A class action claim has been filed against a biotechnology company that allegedly violated federal securities laws for nearly a year by misleading investors about certain operations.
The securities class action suit was filed against Celladon Corporation in the U.S. District Court for the Southern District of California on behalf of shareholders who invested in the firm during the class period between July 7, 2014 and June 25, 2015. The company and some of its directors and officers were accused of breaches of the Securities Exchange Act of 1934 by making materially false or misleading statements about Celladon’s business prospects.
The biotechnology firm works in developing cardiovascular gene therapy. Celladon’s lead assets target a family of enzymes that play a crucial role in regulating intra-cellular calcium. Calcium dysregulation is the cause of a number of health-related issues, such as heart failure. Celladon’s MYDICAR uses gene therapy to target one of those aforementioned enzymes, SERCA2a, which becomes deficient in patients with heart failure. It is MYDICAR, the company’s lead asset, that is at the center of the class action complaint against the biotechnology firm.
Second MYDICAR trial fails to live up to expectations
MYDICAR was put through two trials, CUPID1 and CUPID2. The complaint alleges that, following the former trial, investors were led to believe that the latter would produce similar, positive results. What the company and its executives did not tell shareholders, was that the CUPID1 trial was limited in size, and thus was not indicative of how CUPID2 would eventually turn out. Additionally, it was not shared that the company’s very existence was tied to the results of the CUPID2 trials, something the defendants were allegedly aware of.
“The company’s existence was tied to the results of the CUPID2 trials.”
The company issued a press release on April 26, 2015, explaining that the CUPID2 trial did not meet expectations, according to the class action complaint. Following the announcement of the failed trial, stock prices in the company dropped 80 percent, or $11.64 per share, to close at $2.64 per share on April 27, 2015.

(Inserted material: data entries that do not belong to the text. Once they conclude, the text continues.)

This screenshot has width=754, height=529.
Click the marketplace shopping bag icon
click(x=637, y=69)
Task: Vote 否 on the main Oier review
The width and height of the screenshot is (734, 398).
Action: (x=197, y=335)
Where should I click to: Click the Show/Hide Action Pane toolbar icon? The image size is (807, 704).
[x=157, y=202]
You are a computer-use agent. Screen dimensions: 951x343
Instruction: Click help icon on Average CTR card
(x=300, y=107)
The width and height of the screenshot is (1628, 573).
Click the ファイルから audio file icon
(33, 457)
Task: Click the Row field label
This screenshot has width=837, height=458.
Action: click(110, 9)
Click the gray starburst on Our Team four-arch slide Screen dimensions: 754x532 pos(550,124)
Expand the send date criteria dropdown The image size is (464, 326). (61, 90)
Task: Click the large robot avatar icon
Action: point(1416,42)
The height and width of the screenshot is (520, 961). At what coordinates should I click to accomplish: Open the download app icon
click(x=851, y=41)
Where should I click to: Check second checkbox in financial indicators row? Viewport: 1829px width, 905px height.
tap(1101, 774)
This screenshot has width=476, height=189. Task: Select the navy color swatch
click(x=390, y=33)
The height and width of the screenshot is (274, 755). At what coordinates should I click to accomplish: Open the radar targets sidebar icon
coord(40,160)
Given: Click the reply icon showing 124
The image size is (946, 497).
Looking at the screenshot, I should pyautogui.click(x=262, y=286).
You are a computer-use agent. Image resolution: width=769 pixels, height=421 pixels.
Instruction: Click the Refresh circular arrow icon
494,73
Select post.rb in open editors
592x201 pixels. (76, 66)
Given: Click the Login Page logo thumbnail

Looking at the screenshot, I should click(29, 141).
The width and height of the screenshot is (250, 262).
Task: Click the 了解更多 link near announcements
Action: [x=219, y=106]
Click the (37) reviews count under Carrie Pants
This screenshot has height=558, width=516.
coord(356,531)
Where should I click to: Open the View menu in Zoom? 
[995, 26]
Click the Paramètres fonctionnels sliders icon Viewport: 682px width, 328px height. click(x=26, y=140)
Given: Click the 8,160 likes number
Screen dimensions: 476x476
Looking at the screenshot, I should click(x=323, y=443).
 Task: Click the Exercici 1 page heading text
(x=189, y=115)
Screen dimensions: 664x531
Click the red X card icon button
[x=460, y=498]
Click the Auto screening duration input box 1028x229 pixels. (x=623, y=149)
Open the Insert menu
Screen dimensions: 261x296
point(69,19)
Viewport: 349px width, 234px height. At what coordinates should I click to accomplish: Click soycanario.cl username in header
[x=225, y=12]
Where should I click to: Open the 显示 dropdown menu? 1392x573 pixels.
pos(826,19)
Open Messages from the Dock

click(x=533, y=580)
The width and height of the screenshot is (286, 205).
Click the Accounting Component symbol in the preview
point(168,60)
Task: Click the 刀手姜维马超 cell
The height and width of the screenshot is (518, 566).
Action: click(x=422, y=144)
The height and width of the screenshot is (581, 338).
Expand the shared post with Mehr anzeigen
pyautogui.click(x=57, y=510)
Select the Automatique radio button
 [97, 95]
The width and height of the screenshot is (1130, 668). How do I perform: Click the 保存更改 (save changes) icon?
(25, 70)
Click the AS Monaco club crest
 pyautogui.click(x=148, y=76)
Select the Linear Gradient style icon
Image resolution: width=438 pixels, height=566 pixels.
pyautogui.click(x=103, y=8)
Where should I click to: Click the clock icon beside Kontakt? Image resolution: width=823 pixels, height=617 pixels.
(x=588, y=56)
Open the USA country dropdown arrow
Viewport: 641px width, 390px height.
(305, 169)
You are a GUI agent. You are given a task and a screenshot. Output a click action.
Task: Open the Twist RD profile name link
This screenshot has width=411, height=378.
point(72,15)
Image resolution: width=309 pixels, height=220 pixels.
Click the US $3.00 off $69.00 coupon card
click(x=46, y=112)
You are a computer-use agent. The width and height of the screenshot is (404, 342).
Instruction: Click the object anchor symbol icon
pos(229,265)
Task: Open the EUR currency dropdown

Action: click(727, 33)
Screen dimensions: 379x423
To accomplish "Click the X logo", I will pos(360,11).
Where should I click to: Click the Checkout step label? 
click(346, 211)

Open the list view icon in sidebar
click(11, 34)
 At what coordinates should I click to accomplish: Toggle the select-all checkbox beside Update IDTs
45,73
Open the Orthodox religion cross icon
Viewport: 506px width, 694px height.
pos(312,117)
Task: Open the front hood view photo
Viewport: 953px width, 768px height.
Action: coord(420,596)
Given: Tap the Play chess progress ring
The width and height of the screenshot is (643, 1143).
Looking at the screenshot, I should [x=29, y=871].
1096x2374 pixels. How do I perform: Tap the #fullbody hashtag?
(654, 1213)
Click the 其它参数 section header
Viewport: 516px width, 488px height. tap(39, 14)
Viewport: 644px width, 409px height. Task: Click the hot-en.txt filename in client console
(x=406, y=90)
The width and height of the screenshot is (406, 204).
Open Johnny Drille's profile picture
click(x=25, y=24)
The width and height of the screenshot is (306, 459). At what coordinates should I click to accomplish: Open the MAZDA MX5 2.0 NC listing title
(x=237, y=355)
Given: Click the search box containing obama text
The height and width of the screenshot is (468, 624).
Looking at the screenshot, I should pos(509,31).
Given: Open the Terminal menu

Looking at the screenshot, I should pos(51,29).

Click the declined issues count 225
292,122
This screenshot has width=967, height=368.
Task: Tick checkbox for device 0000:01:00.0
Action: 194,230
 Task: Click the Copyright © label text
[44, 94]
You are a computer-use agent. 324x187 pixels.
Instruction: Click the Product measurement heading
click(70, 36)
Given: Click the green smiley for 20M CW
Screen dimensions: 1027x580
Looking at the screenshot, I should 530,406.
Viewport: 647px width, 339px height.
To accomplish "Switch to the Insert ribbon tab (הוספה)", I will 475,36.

More trouble following CUPID2 trial
Just over a month later, on June 1, Celladon issued another press release announcing the sudden departure of defendant Krisztina M. Zsebo, formerly CEO of the company as well as a director. Then, on June 26, another announcement detailed the biotechnology firm’s plans to suspend any further research or development in its MYDICAR program, as well as any other pre-clinical programs. The idea that the company may be liquidated with net cash available to shareholders of $25-$30 million was floated. On this news the price of stock in the company dropped further, $0.85 per share to close at $1.35 per share on June 26, 2015, representing a drop of 38 percent on a volume of 9 million shares.